GIVEN INSTRUCTION 1: Write out the passage on cultural intelligence word for word, starting with "The key issue" and going on through "continues to increase.".
GIVEN INSTRUCTION 2: In the passage on cultural intelligence, what does "flex" mean?

The key issue is how to move the cultural intelligence lines in institutions and on boards to maximise the benefits of diversity or, as Middleton says, to give leaders crossing borders a competitive edge. It's a skill that will only become more important as increasing numbers of New Zealanders are born overseas, and as intermarriage between partners of different ethnicities continues to increase.
The result is more babies born in New Zealand with more than one ethnicity. In 2014, 74 per cent of births registered in New Zealand belonged to only one ethnic group, 23 per cent belonged to two ethnic groups, and 4 per cent belonged to three or more ethnic groups.
Just over half as many mothers (14 per cent) as babies (26 per cent) identified with more than one ethnic group. New Zealand companies increasingly have to, and can, thanks to technology, do business in the global market and transcend borders and boundaries.
CQ requires an understanding of your own culture and what is core to you and where there is "flex", the capacity to accommodate difference.
It also requires an understanding of the "knots" in your core values which are based not on judgment, but pre-judgment and that make you intolerant and blind. It also requires an understanding of the core and flex of those different from you that you are trying to lead, or work with.

ITEMS:
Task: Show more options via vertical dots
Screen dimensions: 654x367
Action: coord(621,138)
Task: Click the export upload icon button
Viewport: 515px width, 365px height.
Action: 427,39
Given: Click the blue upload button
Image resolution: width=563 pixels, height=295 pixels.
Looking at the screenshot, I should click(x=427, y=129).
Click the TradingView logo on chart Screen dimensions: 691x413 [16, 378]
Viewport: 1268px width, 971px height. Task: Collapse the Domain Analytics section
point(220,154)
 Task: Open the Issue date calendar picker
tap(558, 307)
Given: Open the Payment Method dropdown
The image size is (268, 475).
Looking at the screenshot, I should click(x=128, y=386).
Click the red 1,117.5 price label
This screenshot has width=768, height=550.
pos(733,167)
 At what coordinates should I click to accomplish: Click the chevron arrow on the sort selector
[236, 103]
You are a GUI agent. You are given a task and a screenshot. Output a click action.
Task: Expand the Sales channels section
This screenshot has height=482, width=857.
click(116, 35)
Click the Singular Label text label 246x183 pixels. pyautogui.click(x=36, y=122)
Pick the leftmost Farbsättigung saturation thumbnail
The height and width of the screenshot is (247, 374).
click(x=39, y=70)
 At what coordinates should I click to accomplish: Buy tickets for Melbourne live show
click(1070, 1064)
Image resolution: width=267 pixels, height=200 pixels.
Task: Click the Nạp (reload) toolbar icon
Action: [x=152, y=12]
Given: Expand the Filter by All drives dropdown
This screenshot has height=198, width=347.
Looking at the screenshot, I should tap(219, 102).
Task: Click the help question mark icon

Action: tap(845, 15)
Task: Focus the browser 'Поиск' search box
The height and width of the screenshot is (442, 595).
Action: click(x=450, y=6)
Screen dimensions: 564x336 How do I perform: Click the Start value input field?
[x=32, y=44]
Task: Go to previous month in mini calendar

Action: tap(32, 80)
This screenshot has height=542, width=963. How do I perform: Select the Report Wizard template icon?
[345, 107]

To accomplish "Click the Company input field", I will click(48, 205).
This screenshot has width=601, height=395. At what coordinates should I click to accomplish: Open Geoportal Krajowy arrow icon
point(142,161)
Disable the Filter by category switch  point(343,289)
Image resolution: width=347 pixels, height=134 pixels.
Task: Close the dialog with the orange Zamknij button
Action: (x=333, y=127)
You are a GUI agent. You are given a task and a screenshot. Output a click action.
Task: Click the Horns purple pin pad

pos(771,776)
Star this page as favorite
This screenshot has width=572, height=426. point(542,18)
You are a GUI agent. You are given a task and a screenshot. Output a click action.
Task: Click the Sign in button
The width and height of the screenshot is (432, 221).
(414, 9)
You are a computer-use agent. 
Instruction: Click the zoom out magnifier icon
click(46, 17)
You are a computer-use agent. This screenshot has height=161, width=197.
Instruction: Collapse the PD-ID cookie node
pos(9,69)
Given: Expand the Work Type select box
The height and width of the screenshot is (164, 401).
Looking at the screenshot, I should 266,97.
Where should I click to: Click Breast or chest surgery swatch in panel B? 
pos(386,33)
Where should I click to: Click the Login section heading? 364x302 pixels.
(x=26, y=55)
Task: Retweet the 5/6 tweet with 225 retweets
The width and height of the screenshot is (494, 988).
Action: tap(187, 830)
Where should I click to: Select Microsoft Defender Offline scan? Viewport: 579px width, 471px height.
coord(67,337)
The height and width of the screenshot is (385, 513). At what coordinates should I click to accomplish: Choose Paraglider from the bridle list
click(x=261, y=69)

TASK ANSWER 1:
The key issue is how to move the cultural intelligence lines in institutions and on boards to maximise the benefits of diversity or, as Middleton says, to give leaders crossing borders a competitive edge. It's a skill that will only become more important as increasing numbers of New Zealanders are born overseas, and as intermarriage between partners of different ethnicities continues to increase.

TASK ANSWER 2: The capacity to accommodate difference.